Option 2 β€” File-Level Backup (etcdutl)

etcdutl backup   --data-dir /var/lib/etcd   --backup-dir /backup/etcd-backup

This copies:

  • etcd backend database
  • WAL files

Note

etcdutl backup works even if etcd is not running.


6️⃣ Restoring etcd

etcdutl snapshot restore /backup/etcd-snapshot.db   --data-dir /var/lib/etcd-restored

This creates a new data directory.


Manual Restore Process

Step 1 β€” Stop API Server

systemctl stop kube-apiserver

Step 2 β€” Restore Snapshot

ETCDCTL_API=3 etcdctl snapshot restore snapshot.db   --data-dir /var/lib/etcd-from-backup

Step 3 β€” Update etcd Config

Change:

--data-dir=/var/lib/etcd-from-backup

Step 4 β€” Restart Services

systemctl daemon-reload
systemctl restart etcd
systemctl start kube-apiserver

Warning

Always include certificates and endpoints when using etcdctl.


7️⃣ Persistent Volume Backup

etcd does NOT store application data.

For stateful workloads:

  • Use cloud disk snapshots (EBS, GCE PD, Azure Disk)
  • Use CSI VolumeSnapshots
  • Use storage-native backup tools

Danger

Without PV backups, application data loss is permanent.

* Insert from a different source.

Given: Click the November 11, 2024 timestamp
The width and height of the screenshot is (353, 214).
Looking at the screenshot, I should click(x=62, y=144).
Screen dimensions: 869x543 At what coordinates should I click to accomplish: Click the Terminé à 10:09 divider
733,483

8️⃣ Comparing Backup Methods

Method Protects Best For
Git/YAML App definitions GitOps
kubectl export Resource configs Quick backup
etcdctl snapshot Full cluster state Self-managed clusters
etcdutl backup Raw etcd files Advanced DR
PV snapshot Application data Stateful apps

9️⃣ Production Best Practices

DO This

  • Store manifests in Git
  • Schedule automated etcd snapshots
  • Backup persistent volumes separately
  • Encrypt backup files
  • Store backups off-cluster
  • Test restore regularly
  • Document recovery runbook

πŸ”Ÿ Production Do & Don’t

βœ… DO

Tip

  • Verify snapshot integrity
  • Maintain off-site copies
  • Automate backup schedules
  • Monitor etcd health

❌ DON'T

Danger

  • Don’t rely only on YAML exports
  • Don’t ignore PV backups
  • Don’t store backups on same node
  • Don’t skip restore testing
  • Don’t expose etcd without TLS

1️⃣1️⃣ Disaster Recovery Flow

Abstract

  1. Identify failure type (state vs data)
  2. Restore etcd snapshot (if control plane issue)
  3. Restore persistent volumes (if data issue)
  4. Reapply manifests if needed
  5. Validate cluster health
  6. Monitor workloads

🎯 Interview Memory

Question

  • etcd stores cluster state
  • YAML + Git = config backup
  • etcdctl snapshot save
  • etcdutl snapshot restore
  • Stop API server before restore
  • PV backups are separate

Final Production Takeaway

Quote

Backups are useless without restore testing.

Protect:

  • Configuration (Git)
  • Cluster State (etcd)
  • Application Data (Persistent Volumes)

Automate backups. Test restores. Protect production.